List each field that the task overview below says the professor dataset includes.

PASSAGE PROVIDED:
>> Start

Task Overview

Introduction

We want to create a Python script that uses HelixDB to help students find professors based on their research areas and bio. For example a user could ask

“What professors does High-Energy Physics research?”
“What professors are working in the X University?”
“What professors are working in the Computer Science department?”
“What professors are working in the X University and are working in the Computer Science department?”
“I like doing research in Large Language Models, can you recommend me some professors doing this in X University?”

The dataset

In this example, we have a dataset on Professors with fields like:

Name
Title
Department(s)
University
Their page URL
Short biography
Key Research Areas and their descriptions
Lab(s), the name, lab’s research focus

We will be ingesting this data from a JSON file, an example is shown below:

{
    "name": "James",
    "title": "Assistant Professor",
    "page": "https://james.com",
    "department": ["Computer Science"],
    "university": ["Uni X"],
    "bio": "James is an Assistant Professor whose work sits at the intersection
     of basketball analytics, computer vision, and large-scale machine learning.

>> End

(Word and item position data)
>> Start

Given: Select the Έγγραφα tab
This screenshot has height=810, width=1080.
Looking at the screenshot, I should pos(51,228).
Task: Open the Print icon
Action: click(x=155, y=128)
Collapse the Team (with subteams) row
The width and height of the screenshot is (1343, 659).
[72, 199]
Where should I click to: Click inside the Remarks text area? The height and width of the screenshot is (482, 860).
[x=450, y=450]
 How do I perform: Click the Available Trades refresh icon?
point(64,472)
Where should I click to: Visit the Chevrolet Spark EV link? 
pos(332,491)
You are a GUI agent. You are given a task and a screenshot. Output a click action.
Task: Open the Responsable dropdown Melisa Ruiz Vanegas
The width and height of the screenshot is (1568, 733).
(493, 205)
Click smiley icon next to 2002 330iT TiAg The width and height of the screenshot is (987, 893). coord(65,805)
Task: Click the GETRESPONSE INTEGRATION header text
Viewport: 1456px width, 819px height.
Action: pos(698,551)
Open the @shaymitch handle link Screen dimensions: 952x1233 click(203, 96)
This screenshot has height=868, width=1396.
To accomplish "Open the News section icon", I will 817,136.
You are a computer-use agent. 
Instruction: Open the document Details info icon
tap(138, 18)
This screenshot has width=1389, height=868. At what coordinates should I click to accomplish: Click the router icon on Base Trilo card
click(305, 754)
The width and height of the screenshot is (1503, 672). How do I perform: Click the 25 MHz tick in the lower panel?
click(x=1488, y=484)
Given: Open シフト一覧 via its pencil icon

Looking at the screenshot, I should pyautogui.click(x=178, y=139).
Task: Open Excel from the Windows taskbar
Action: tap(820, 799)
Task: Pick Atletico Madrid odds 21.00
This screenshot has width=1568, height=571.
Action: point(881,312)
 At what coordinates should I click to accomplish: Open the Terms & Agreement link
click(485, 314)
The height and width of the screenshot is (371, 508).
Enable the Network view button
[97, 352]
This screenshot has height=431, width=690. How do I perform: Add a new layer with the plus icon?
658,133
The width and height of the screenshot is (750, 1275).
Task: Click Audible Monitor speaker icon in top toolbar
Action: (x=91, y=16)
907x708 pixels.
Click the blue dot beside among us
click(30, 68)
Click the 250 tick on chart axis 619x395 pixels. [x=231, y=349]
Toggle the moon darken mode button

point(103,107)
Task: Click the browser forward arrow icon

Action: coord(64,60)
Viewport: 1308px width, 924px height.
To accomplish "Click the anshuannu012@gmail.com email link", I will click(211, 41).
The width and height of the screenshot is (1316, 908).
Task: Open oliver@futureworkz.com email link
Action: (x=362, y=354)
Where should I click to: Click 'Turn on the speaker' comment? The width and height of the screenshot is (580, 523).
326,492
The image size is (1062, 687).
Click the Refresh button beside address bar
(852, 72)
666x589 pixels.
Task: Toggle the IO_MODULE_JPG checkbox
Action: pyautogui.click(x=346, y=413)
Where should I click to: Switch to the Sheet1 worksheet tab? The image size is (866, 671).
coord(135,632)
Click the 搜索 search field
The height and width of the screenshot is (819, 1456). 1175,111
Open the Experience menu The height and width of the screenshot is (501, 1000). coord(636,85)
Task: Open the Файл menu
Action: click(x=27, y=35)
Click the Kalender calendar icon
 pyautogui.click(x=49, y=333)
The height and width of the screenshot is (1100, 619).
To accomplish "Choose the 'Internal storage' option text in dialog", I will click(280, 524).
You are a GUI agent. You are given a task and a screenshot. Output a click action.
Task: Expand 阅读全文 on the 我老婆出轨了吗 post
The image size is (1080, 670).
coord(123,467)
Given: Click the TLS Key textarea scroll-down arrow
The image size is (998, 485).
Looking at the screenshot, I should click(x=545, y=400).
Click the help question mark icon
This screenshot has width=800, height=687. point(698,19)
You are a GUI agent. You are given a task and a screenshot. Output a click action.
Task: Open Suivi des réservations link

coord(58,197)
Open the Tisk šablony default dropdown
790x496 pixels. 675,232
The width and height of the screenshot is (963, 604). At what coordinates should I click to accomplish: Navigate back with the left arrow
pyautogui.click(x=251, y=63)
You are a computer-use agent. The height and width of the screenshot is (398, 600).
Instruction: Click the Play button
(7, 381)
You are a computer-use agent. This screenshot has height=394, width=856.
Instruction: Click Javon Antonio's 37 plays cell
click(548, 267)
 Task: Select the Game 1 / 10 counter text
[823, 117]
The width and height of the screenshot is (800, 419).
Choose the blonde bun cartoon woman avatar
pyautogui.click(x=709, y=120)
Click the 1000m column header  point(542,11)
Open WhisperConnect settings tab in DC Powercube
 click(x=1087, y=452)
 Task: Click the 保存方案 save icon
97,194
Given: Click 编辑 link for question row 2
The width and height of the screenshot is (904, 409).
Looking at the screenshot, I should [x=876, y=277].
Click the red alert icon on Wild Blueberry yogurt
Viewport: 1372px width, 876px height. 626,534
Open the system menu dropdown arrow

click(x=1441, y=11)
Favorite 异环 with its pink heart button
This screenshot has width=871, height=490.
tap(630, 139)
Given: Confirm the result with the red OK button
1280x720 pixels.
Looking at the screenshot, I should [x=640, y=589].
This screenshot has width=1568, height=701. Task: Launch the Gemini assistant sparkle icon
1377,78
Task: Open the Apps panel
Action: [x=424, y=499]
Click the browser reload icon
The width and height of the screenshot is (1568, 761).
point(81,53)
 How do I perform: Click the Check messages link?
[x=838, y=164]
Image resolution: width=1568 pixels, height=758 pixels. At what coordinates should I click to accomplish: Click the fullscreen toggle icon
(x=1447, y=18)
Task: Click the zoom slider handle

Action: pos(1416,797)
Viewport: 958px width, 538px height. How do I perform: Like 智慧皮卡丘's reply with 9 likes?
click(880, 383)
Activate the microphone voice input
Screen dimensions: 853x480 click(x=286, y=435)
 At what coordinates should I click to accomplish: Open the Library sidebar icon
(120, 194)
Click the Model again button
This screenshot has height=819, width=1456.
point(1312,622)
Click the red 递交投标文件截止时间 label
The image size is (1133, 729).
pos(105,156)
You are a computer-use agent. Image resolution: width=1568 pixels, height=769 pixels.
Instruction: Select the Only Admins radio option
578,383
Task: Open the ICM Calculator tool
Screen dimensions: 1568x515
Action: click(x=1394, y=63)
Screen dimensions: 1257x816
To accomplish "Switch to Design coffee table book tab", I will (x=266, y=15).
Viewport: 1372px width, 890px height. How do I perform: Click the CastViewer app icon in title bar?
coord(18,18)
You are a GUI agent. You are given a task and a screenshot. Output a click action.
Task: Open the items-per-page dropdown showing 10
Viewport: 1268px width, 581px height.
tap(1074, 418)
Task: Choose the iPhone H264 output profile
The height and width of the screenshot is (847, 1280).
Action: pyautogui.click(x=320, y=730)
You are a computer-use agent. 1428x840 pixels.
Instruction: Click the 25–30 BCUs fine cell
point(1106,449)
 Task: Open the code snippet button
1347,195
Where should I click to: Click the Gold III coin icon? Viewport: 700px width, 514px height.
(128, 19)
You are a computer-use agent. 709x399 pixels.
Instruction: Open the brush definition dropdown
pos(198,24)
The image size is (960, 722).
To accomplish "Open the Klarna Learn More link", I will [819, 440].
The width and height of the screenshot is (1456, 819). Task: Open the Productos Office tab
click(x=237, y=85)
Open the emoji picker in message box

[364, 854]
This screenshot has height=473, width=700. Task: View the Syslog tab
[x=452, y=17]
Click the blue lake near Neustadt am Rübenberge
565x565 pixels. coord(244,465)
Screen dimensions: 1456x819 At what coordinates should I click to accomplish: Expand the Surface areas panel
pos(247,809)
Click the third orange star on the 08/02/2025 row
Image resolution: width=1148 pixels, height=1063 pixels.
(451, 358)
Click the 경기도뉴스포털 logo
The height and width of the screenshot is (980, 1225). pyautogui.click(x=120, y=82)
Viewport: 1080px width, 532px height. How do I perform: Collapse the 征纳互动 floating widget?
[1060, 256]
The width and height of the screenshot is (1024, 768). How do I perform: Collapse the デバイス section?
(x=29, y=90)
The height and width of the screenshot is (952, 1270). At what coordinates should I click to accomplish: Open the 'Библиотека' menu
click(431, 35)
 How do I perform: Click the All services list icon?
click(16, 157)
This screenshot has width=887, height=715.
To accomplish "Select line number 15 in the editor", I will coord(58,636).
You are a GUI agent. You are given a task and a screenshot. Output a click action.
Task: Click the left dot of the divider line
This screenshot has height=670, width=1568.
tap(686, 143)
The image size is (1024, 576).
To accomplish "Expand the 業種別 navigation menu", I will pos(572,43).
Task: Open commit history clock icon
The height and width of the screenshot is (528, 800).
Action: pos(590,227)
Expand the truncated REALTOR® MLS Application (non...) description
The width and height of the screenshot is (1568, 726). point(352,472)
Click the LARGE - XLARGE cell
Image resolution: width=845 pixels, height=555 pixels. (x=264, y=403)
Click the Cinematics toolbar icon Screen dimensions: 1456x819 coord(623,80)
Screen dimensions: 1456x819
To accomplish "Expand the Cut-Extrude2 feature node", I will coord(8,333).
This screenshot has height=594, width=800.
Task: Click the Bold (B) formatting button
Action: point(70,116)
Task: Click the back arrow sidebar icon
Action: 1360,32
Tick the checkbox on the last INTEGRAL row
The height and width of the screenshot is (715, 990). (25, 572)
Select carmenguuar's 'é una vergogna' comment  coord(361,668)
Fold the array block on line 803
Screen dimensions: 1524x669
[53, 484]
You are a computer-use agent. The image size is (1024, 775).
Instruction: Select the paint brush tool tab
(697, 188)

>> End

EXERCISE ANSWER:
- Name
- Title
- Department(s)
- University
- Their page URL
- Short biography
- Key Research Areas and their descriptions
- Lab(s), the name, lab’s research focus